◆ Job
Write the next part of the Casbah 2.7 release notes, picking up after their last sentence.

◆ Excerpt
5. Whats new in Casbah

5.1. Casbah 2.7 and Mongo DB 2.6 Features

MongoDB 2.6 introduces some new powerful features that are reflected in the 2.7.0 driver release. These include:

  • Aggregation cursors
  • Per query timeouts maxTimeMS
  • Ordered and Unordered bulk operations
  • A parallelCollectionScan command for fast reading of an entire collection
  • Integrated text search in the query language

Moreover the driver includes a whole slew of minor and major bug fixes and features. Some of the more noteworthy changes include.

  • Added extra type checking so that MongoDBObject.getAs[Type]("key") better protects against invalid type casting so there are fewer scenarios where it will an invalid Some(value).
  • Extended helpers for MongoDBObject.as[Type]("Keys"*) and MongoDBObject.getAs[Type]("keys" _*) for easier fetching of nested MongoDBObjects.
  • Fixed issue with OpLog matching - thanks to Brendan W. McAdams for the pull request.
  • Register the core Serialization helpers only once - thanks to Tuomas Huhtanen for the pull request.
  • Updated nscala-time to 0.6.0 and specs

Please see the full changelog and upgrade documentation.

Let’s look at the main things in 2.6 features one by one.

5.2. Aggregation cursors

MongoDB 2.6 adds the ability to return a cursor from the aggregation framework. To do that simply use AggregationOptions with the aggregation command:

val collection = MongoClient()("test")("aggregate")

val aggregationOptions = AggregationOptions(AggregationOptions.CURSOR)
val results = collection.aggregate(
  List(
    MongoDBObject("$project" ->
      MongoDBObject("author" -> 1, "tags" -> 1)
    ),
    MongoDBObject("$unwind" -> "$tags"),
    MongoDBObject("$group" ->
      MongoDBObject("_id" -> "$tags",
                    "authors" -> MongoDBObject("$addToSet" -> "$author")
      )
    )
  ),
  aggregationOptions
);

Then the you can iterate the results of the aggregation as a normal cursor:

for (result <- results) println(result)

To learn more about aggregation see the aggregation tutorial and the aggregation reference documentation.

5.3. maxTime

One feature that has requested often is the ability to timeout individual queries. In MongoDB 2.6 it’s finally arrived and is known as maxTimeMS. In Casbah support for maxTimeMS is via an argument or via the query api but is called maxTime and takes a Duration

Let’s take a look at a simple usage of the property with a query:

val collection = MongoClient()("test")("maxTime")
val oneSecond = Duration(1, SECONDS)

collection.find().maxTime(oneSecond)
collection.count(maxTime = oneSecond)

In the examples above the maxTimeMS is set to one second and the query will be aborted after the full second is up.

5.4. Ordered/Unordered bulk operations

Under the covers MongoDB is moving away from the combination of a write operation followed by get last error (GLE) and towards a write commands API. These new commands allow for the execution of bulk insert/update/remove operations. There are two types of bulk operations:

  1. Ordered bulk operations.

    Executes all the operation in order and error out on the first write error.

  2. Unordered bulk operations.

    These operations execute all the operations in parallel and aggregates up all the errors. Unordered bulk operations do not guarantee order of execution.

◆ Material provided
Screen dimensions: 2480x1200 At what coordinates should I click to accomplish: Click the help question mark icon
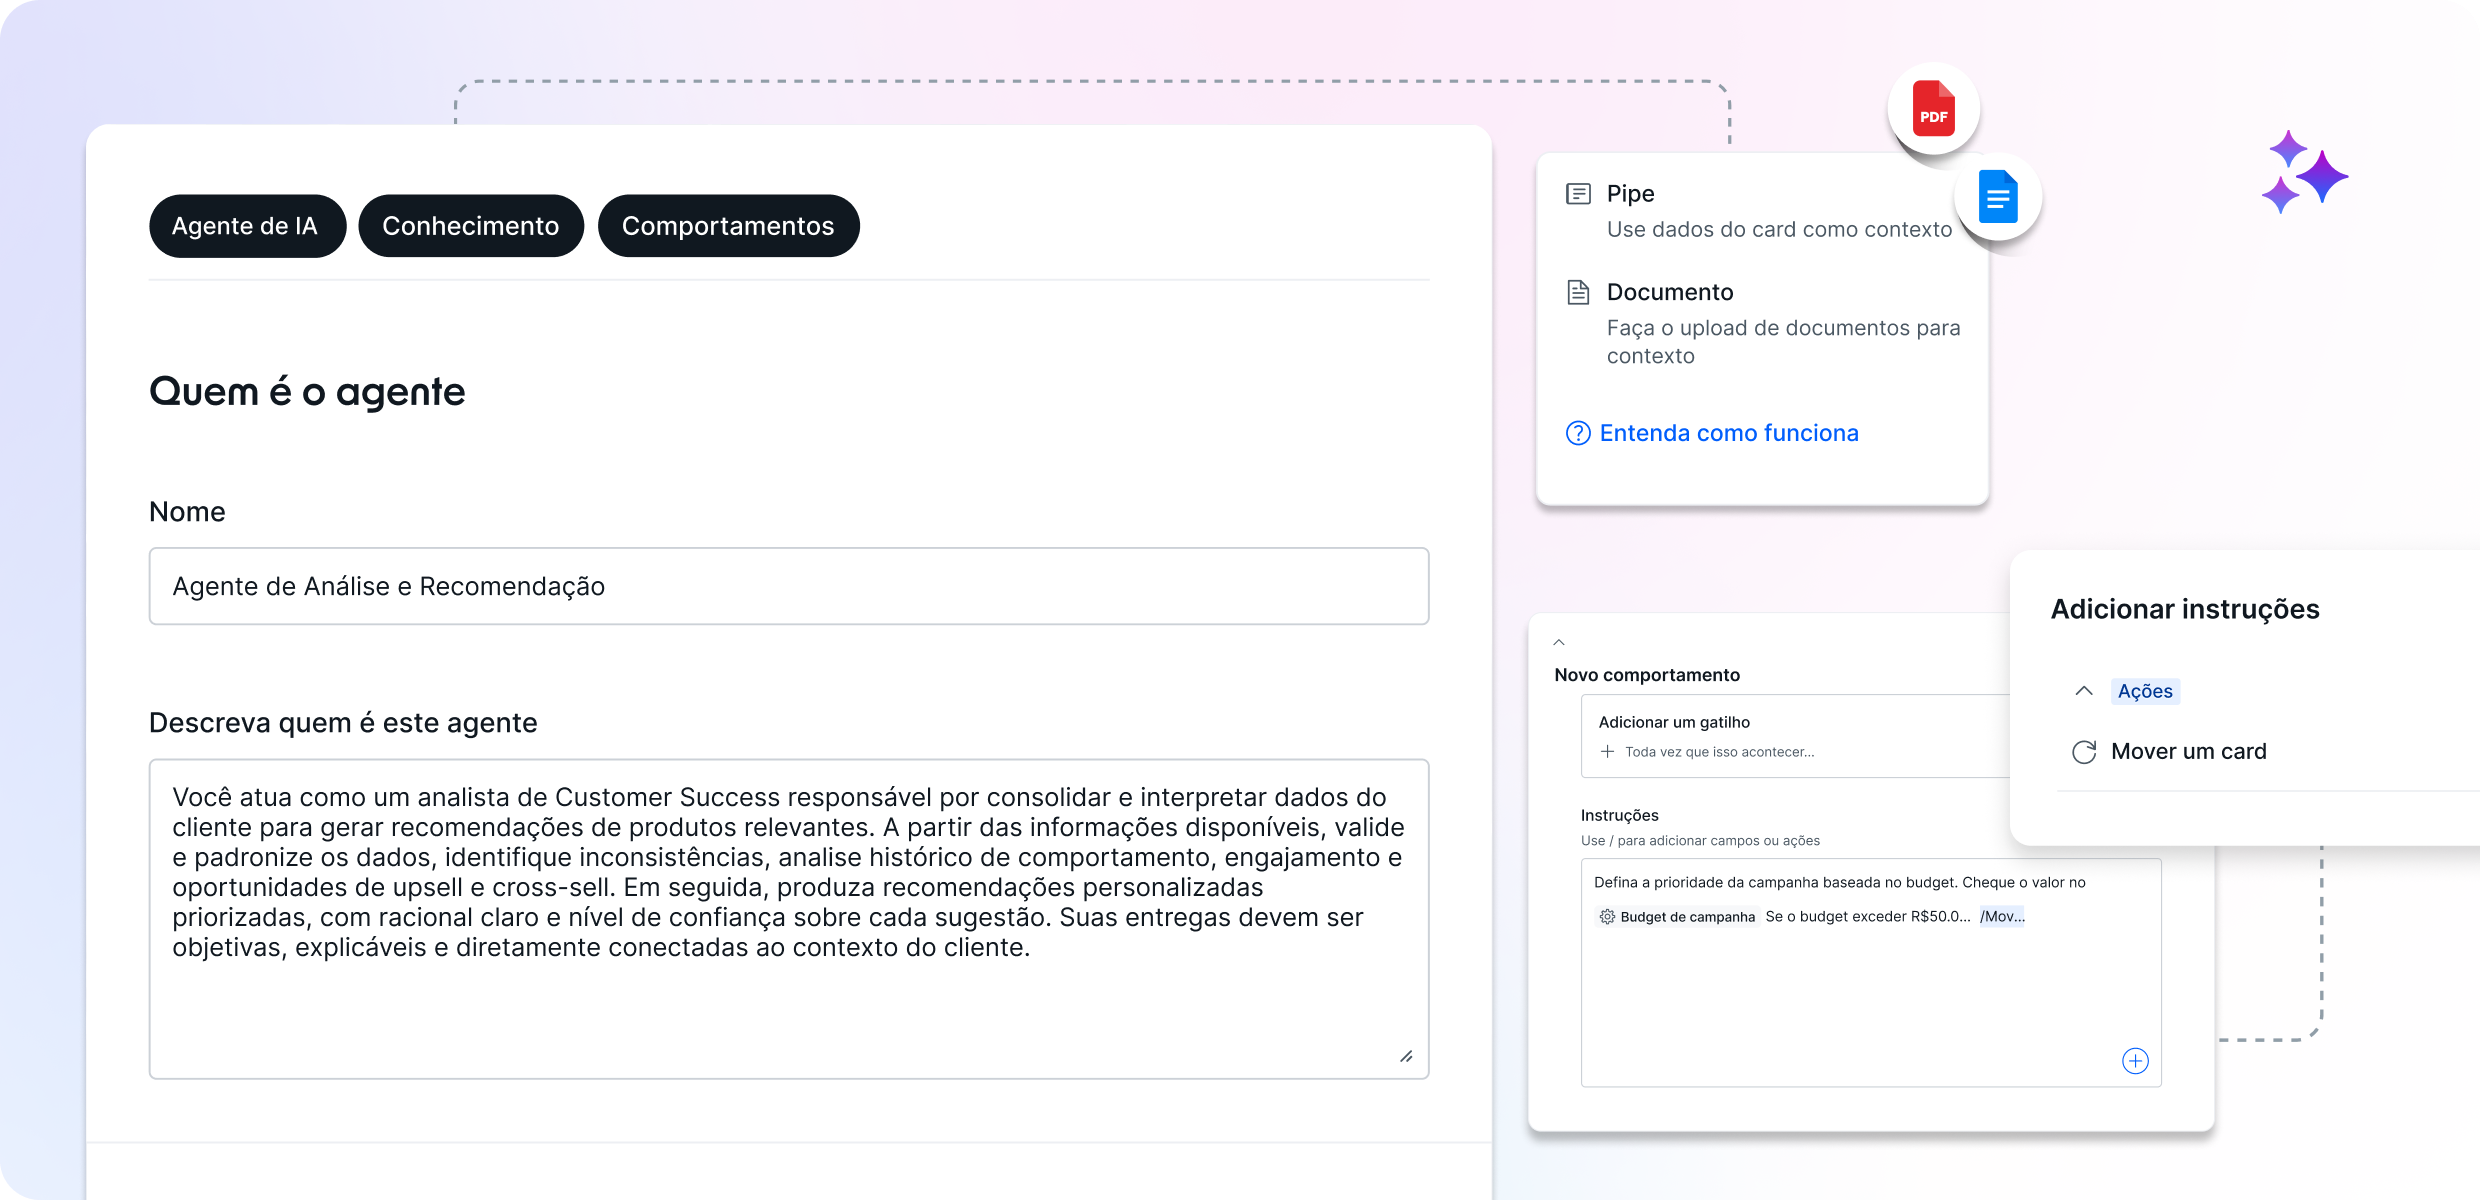pos(1577,433)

◆ Response
Let’s look at two simple examples using ordered and unordered operations:

val collection = MongoClient()("test")("bulkOperation")
collection.drop()

// Ordered bulk operation
val builder = collection.initializeOrderedBulkOperation
builder.insert(MongoDBObject("_id" -> 1))
builder.insert(MongoDBObject("_id" -> 2))
builder.insert(MongoDBObject("_id" -> 3))

builder.find(MongoDBObject("_id" -> 1)).updateOne($set("x" -> 2))
builder.find(MongoDBObject("_id" -> 2)).removeOne()
builder.find(MongoDBObject("_id" -> 3)).replaceOne(MongoDBObject("_id" -> 3, "x" -> 4))

val result = builder.execute()

// Unordered bulk operation - no guarantee of order of operation
val builder = collection.initializeUnOrderedBulkOperation
builder.find(MongoDBObject("_id" -> 1)).removeOne()
builder.find(MongoDBObject("_id" -> 2)).removeOne()

val result2 = builder.execute()

For older servers than 2.6 the API will down convert the operations. However it’s not possible to down convert 100% so there might be slight edge cases where it cannot correctly report the right numbers.

5.5. parallelScan

The parallelCollectionScan command is a special command targeted at reading out an entire collection using multiple cursors.

Casbah adds support by adding the MongoCollection.parallelScan(options) method:

val collection = MongoClient()("test")("parallelScan")
collection.drop()

for(i <- 1 to 1000) collection += MongoDBObject("_id" -> i)

val cursors = collection.parallelScan(ParallelScanOptions(3, 200))

for (cursor <- cursors) {
  while (cursor.hasNext) {
    println(cursor.next())
  }
}

This can be used to optimize the IO throughput from a collection.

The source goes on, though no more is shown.